More than $9,000 has been raised for Jeff Bergan, the Mission Viejo wrestling coach in need of a new heart and kidneys, and some people have contacted the school about donating organs. Bergan, who will accompany Mission Viejo to the state wrestling meet Friday and Saturday in Stockton, will go to the Stanford Cardiology Center March 18 for three days of preliminary tests and will eventually rent an apartment in Palo Alto and await a donor. . . . Darrick Martin of Long Beach St. Anthony edged Don MacLean of Simi Valley for the Southern Section basketball scoring title, 33.4 to 33.1. John Nadolenco of Sherman Oaks Buckley (31.7), Tracy Murray of Glendora (31.3) and Mitchell Butler of North Hollywood Oakwood (31.0) also broke the 30-point barrier for the regular season. Chris Rogers of Elsinore Christian finished atop the rebounding list at 19.1 per game, and Mike Sandoval of Buena led in assists with 10.3 per game. In girls’ play, Michelle Williams of Riverside North and Lori Thompson of Monrovia tied for the scoring title with a 27.4 average. Kate McDonnell of Desert Christian led in rebounding (23.1), and Carla Gladden of Inglewood Morningside in assists (10.8). . . . Buena had a combined .913 winning percentage for its girls’ and boys’ teams to lead the Southern Section, both having gone 21-2 in the regular season. Banning (.896), Mojave (.881), Santa Ynez (.861) and Santa Barbara (.851) rounded out the top five, and 43 schools finished at .700 or better. . . . The most improved teams? Lawndale Leuzinger (from 1-19 in 1986-87 to 17-5 this season) in boys’ play and Santa Ana Saddleback (0-20 to 17-5) in the girls’.

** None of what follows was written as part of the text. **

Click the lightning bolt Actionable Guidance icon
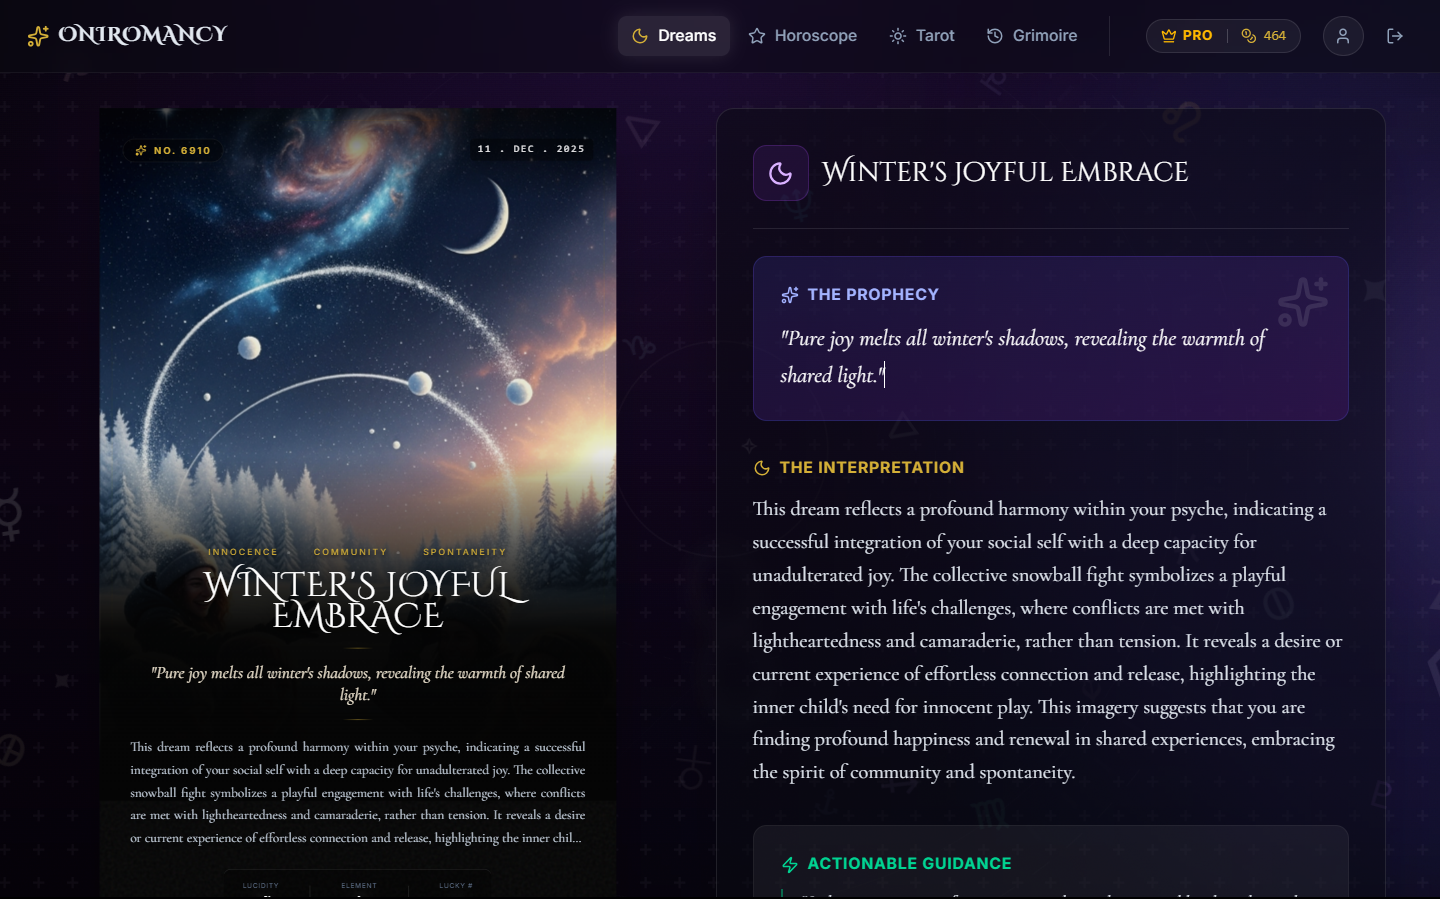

Thirty-two football players from the San Gabriel Valley will be honored at the National Football Foundation’s 19th annual banquet, March 7 at the Pasadena Hilton. For more information: Linda Sells at (818) 793-6486 (daytime) or (818) 447-7155 (evenings). . . . Prime Ticket will televise four of the high school basketball championship games on a delayed basis: The City 4-A, Saturday at 4:30 p.m.; the Southern Section 5-A, Sunday at 8:30 p.m.; the Southern California Regional Division I, March 14 at 7:30 p.m.; and the state Division I, March 20 at 7:30 p.m. Geoff Witcher and Brad Holland will announce all the games. Radio station KDAY (1580) will broadcast the City 4-A final live Friday night, with Ted Sobel and Jamaal Wilkes. . . . Jeff Shimizu, who won three City 3-A baseball titles in the last four years at Venice, has resigned to spend more time with his family and job as a counselor at Santa Monica College. Kirk Alexander, an assistant and junior varsity coach the past six years, takes over. Shimizu, whose Gondoliers reached the final for the fourth straight time last season before losing to Huntington Park, will remain on Alexander’s staff as a volunteer assistant.